HBO’s House of the Dragon will wrap for good after four seasons.
Ryan Condal, showrunner for the Game of Thrones prequel, announced the news during a press conference on Monday, August 5, confirming that the show would officially end after two more seasons, Variety reported.
Condal said that season 3 is currently being written and will be filmed sometime in “earlyish 2025.” Season 2, which had its finale on Sunday, August 4, consisted of eight episodes. When asked if the next installment would match that number, Condal replied, “I haven’t had discussions with HBO about it. I would just anticipate the cadence of the show, from a dramatic storytelling perspective, will continue to be the same from Season 2 on.”
House of the Dragon takes inspiration from George R. R. Martin’s 2018 novel Fire & Blood. The ongoing series is set hundreds of years before the events of Game of Thrones and focuses on the ancestors of Daenerys Targaryen.
Emma D’Arcy plays Princess Rhaenyra Targaryen, while Matt Smith brings the role of her uncle Prince Daemon Targaryen to life. The show also stars Paddy Considine, Olivia Cooke, Fabien Frankel, Rhys Ifans, Sonoya Mizuno and Steve Toussaint.

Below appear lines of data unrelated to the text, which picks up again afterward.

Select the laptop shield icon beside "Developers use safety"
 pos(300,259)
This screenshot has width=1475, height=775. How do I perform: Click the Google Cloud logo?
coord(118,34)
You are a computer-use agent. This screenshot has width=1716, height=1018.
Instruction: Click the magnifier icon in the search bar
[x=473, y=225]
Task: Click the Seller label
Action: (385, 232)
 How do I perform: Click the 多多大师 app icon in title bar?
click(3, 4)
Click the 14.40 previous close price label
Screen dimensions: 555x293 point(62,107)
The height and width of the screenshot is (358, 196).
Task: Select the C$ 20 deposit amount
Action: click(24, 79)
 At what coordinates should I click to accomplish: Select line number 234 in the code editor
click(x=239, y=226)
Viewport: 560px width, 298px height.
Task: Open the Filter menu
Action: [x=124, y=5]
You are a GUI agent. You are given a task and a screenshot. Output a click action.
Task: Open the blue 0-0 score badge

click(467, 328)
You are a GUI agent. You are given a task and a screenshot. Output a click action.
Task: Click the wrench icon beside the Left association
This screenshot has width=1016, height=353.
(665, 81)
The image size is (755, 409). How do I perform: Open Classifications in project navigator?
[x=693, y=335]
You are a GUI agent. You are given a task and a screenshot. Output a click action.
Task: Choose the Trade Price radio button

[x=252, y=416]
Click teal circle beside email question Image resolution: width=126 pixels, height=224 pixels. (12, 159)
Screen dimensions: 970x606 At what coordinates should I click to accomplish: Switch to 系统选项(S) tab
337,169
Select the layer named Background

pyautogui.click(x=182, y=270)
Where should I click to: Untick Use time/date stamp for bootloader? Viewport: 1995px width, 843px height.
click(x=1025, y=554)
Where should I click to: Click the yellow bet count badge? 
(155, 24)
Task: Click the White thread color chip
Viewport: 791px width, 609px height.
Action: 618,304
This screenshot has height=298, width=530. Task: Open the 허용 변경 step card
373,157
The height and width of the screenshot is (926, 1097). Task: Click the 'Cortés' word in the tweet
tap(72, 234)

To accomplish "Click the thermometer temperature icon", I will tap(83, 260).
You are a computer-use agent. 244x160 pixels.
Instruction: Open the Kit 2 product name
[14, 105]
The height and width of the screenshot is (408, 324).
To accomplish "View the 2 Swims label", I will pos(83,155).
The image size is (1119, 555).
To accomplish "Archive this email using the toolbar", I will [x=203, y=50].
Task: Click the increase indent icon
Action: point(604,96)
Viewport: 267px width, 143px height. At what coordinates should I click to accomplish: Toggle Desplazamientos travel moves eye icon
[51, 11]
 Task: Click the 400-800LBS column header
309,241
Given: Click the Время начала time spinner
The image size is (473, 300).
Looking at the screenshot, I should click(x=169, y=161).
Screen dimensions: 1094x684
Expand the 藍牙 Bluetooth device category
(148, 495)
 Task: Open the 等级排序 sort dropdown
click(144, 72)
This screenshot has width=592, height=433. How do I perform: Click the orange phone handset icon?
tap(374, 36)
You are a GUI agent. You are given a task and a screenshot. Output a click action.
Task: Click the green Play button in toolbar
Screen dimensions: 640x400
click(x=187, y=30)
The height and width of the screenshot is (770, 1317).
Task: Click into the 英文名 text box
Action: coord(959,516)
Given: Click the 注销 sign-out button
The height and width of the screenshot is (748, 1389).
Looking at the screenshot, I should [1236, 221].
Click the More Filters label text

Martin, who created the show with Condal, wrote on his blog in 2022 that he envisioned a TV adaptation of Fire & Blood’s “Dance of the Dragons” story would play out over four seasons, with 10 episodes each. Game of Thrones, based on Martin’s A Song of Ice and Fire books, ran from 2011 to 2019; another HBO prequel to that series, A Knight of the Seven Kingdoms, is in the works.
While speaking with journalists Monday, Condal clarified why the Battle of the Gullet — a pivotal sequence in Fire & Blood — was not depicted in House of the Dragon’s season 2 conclusion.
“We were trying to give the Gullet, which is arguably the most anticipated — well, I would say maybe the second-most-anticipated — action event of Fire & Blood, trying to give it the time and the space that it deserves,” Condal said. “Obviously, as anybody that’s seen the finale, we’re building to that event. That event will happen very shortly in terms of the storytelling of House of the Dragon.”
He teased, “Based on what we know now, it should be the biggest thing to date that we’ve pulled off. And we just wanted to have the time, the space to do that at a level that is going to excite and satisfy the fans and in the way it’s deserved.”
Condal “also wanted to build some anticipation toward” the battle, adding, “I know everybody wants this to come out every summer. It’s just that the show is so complex that we’re really making multiple feature films every season. So I apologize for the wait, but I will just say if Rook’s Rest and the Red Sowing are any indication, we’re gonna pull off a hell of a win with the Battle the Gullet in the future.”
As for the fleeting appearance of Ifans’ Otto Hightower, shown apparently as a prisoner, Condal said cryptically: “We were delighted to have Rhys reenter the story, and I will just say that the Otto Hightower tale has not yet come to an end.”
Seasons 1 and 2 of House of the Dragon are available to stream on Max.